* BEGIN Material provided *
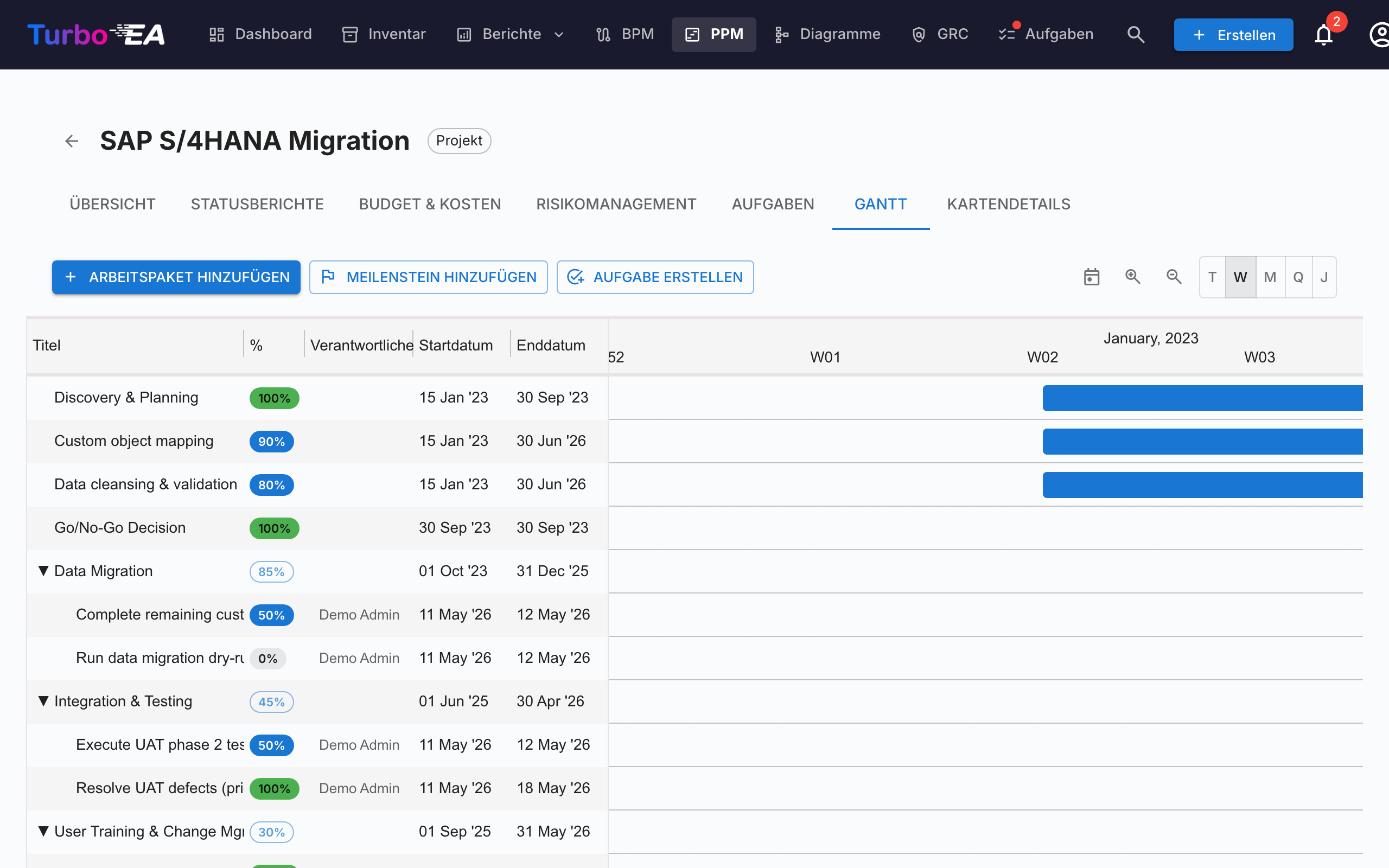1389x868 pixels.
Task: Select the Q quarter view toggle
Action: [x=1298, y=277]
* END Material provided *
* BEGIN Material provided *
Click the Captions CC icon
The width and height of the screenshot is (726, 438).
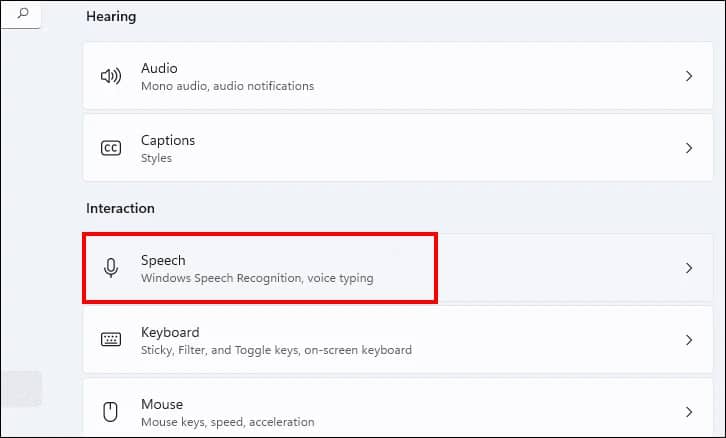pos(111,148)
* END Material provided *
* BEGIN Material provided *
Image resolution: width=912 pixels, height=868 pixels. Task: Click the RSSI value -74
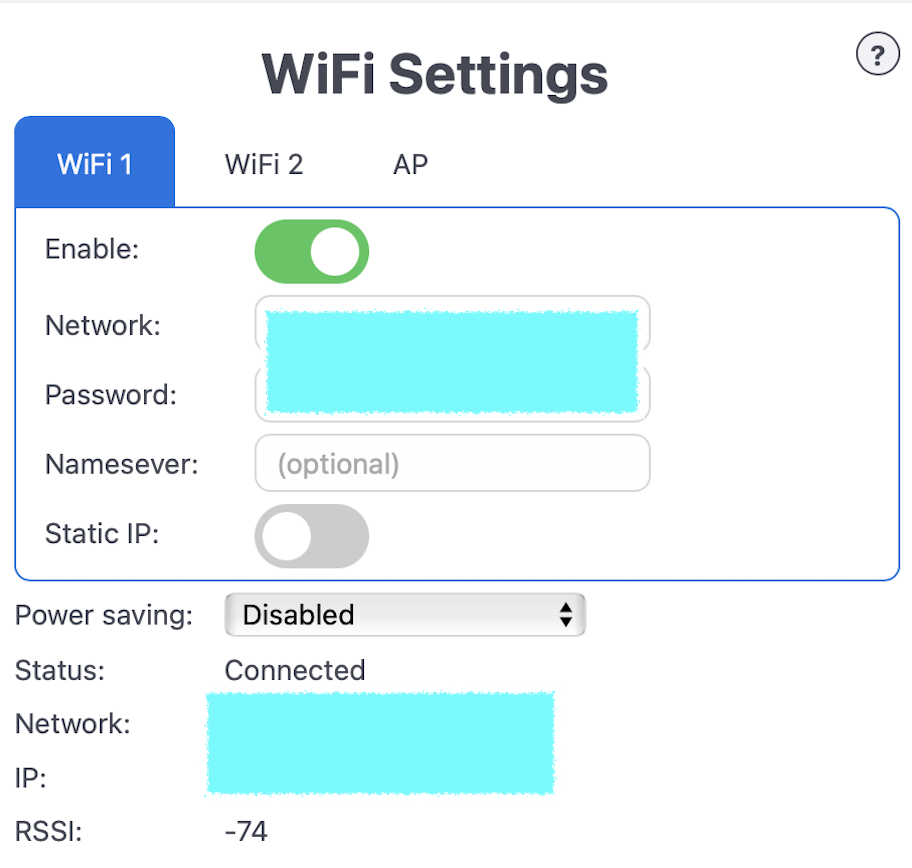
* END Material provided *
**What to do:**
Could you format the lines from the one containing "1389x868 pixels." through the one containing "Action: [x=1298, y=277]", both included, as a JSON list of strings with one string per line and blank lines omitted? Please leave out the pictures.

**In response:**
[
  "1389x868 pixels.",
  "Task: Select the Q quarter view toggle",
  "Action: [x=1298, y=277]"
]